Age 14 to 16 Challenge Level:

The best solution for finding the exact values of $x$, $y$ and $a$ satisfying the following system of equations came from Bithian.

\begin{eqnarray}\frac{1}{a + 1} &=& a - 1 \\ x + y &=& 2a \\ x &=& ay \end{eqnarray}
The first equation gives:
\begin{eqnarray} ( a + 1)( a - 1) &=& 1 \\ a^2 - 1 &=& 1 \\ a^2 &=& 2 \\ a &=& \pm\sqrt{2}\end{eqnarray}
From the second and third equations:
\begin{align}
 ay + y &= 2 a \\
y = \frac{2a}{a + 1} &=
\begin{cases}
\frac{2\sqrt{2}}{\sqrt{2} + 1} & \text{for } a = \sqrt 2\\
\frac{2\sqrt{2}}{\sqrt{2} - 1} & \text{for } a = -\sqrt 2\\
\end{cases}
\end{align}
Now we use a neat trick that is well worth knowing, for getting rid of surds in the denomenator of a fraction. This trick uses the difference of two squares. In this case you use $(\sqrt{2} + 1)(\sqrt{2} - 1) = 2 - 1 = 1$.

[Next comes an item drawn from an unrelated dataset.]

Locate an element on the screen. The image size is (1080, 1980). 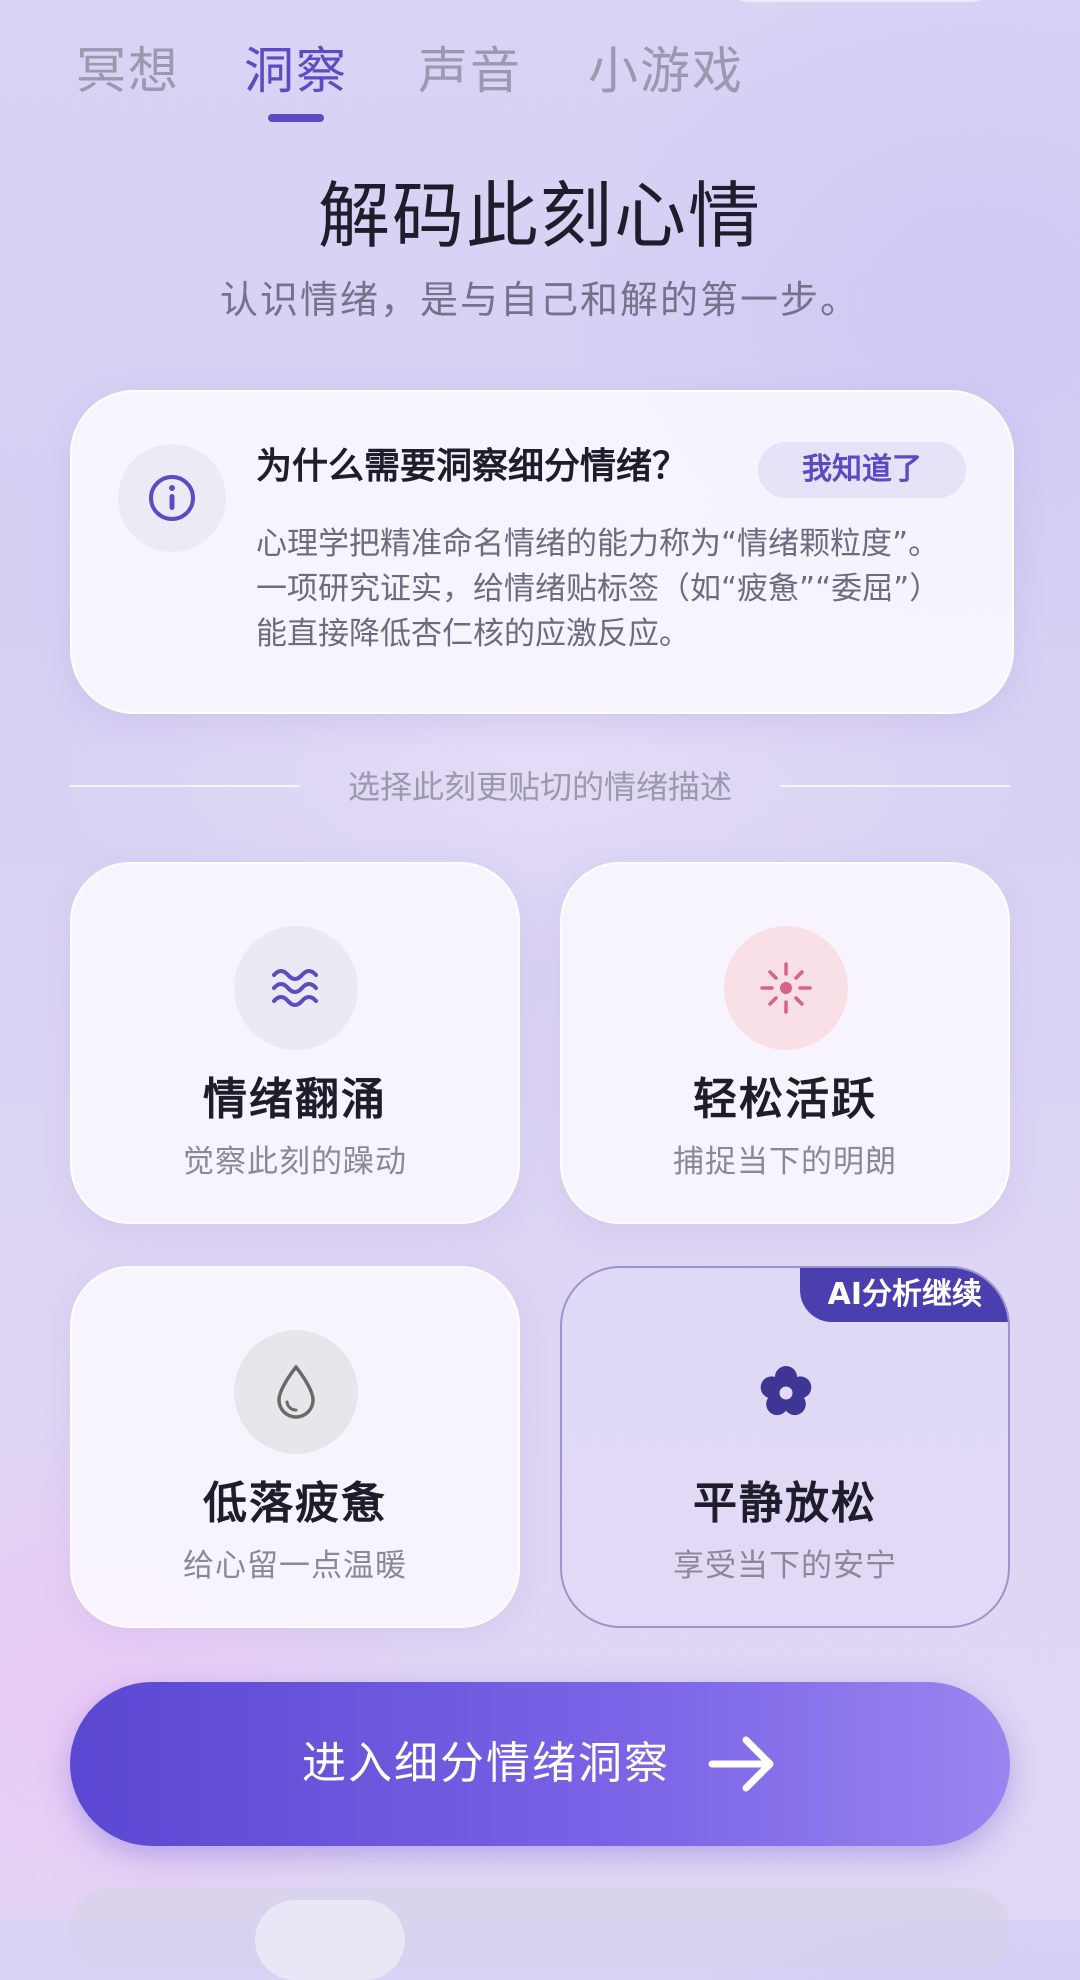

Let's treat the two possible values for $a$ separately:
  1. For $a = \sqrt{2}$ we have to multiply the top and bottom by $\sqrt 2 - 1$ to give $$ y = 4 - 2\sqrt 2$$ Then use $x = ay = \sqrt 2 (4-2\sqrt 2) = 4\sqrt{2} - 4$ to get \begin{align}a &= \sqrt 2 \\ x &= 4\sqrt{2} - 4 \\ y &= 4 - 2\sqrt 2\end{align}
  2. For $a = -\sqrt{2}$ we have to multiply the top and bottom by $\sqrt 2 + 1$ to give $$ y = 4 + 2 \sqrt 2$$ Then use $x = ay = -\sqrt 2 (4+2\sqrt 2) = -4\sqrt{2} - 4$ to get \begin{align}a &= -\sqrt 2 \\ x &= -4\sqrt{2} - 4 \\ y &= 4 + 2\sqrt 2\end{align}

[NOTE: When $(a\sqrt{2} + b)$ occurs as a factor in the denominator (where $a$ and $b$ are whole numbers) you multiply top and bottom of the fraction by exactly the same thing, by $(a\sqrt{2} - b)$. In effect you just multiply the whole fraction by one and it will always give the whole number $2a^2 - b^2$ in the denominator.]